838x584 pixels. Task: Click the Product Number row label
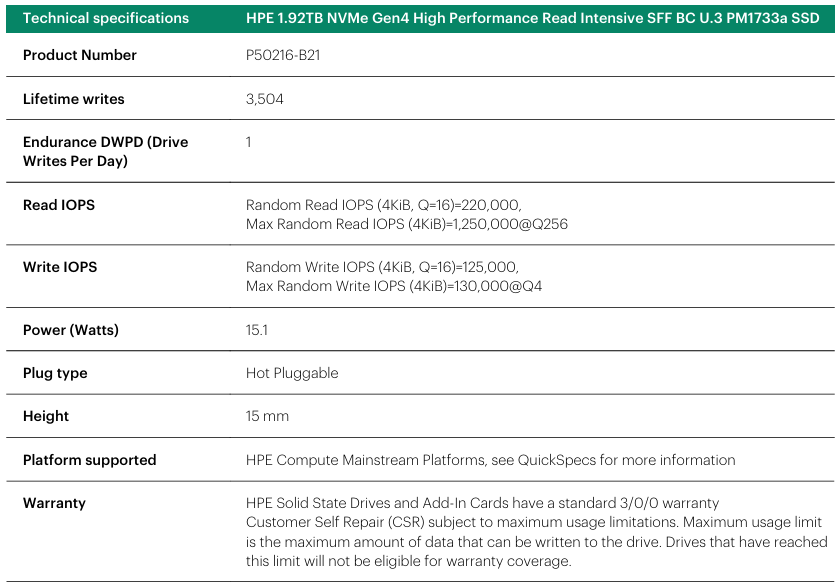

———

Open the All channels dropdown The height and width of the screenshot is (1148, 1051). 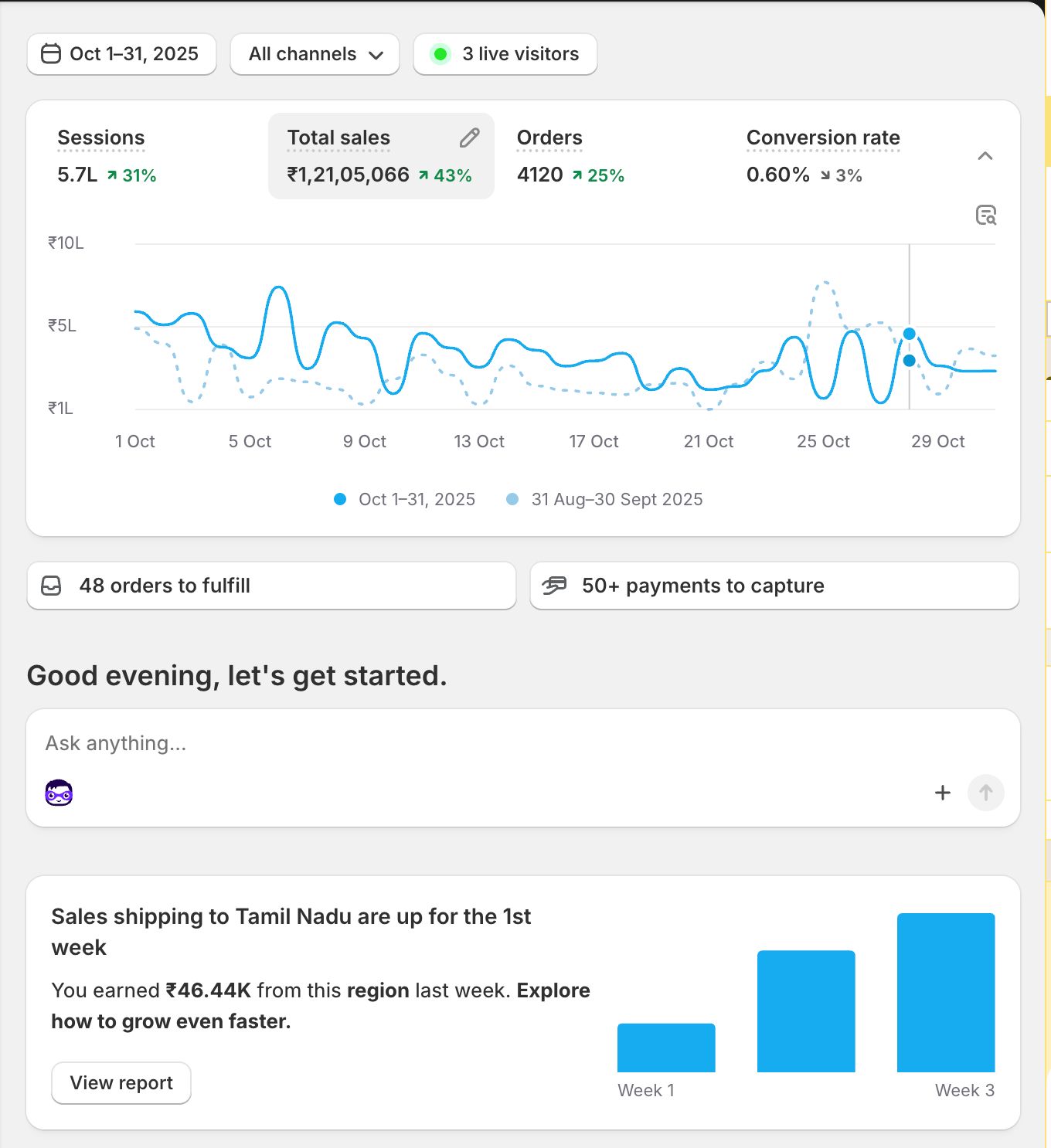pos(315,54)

———

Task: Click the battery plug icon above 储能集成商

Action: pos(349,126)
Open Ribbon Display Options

———

> _What is required_: Take the lines above from the one containing "Task: Click the battery plug icon above 储能集成商" to the one containing "Open Ribbon Display Options" and retype them exactly, both ends included, with nothing added.

> _Written solution_:
Task: Click the battery plug icon above 储能集成商

Action: pos(349,126)
Open Ribbon Display Options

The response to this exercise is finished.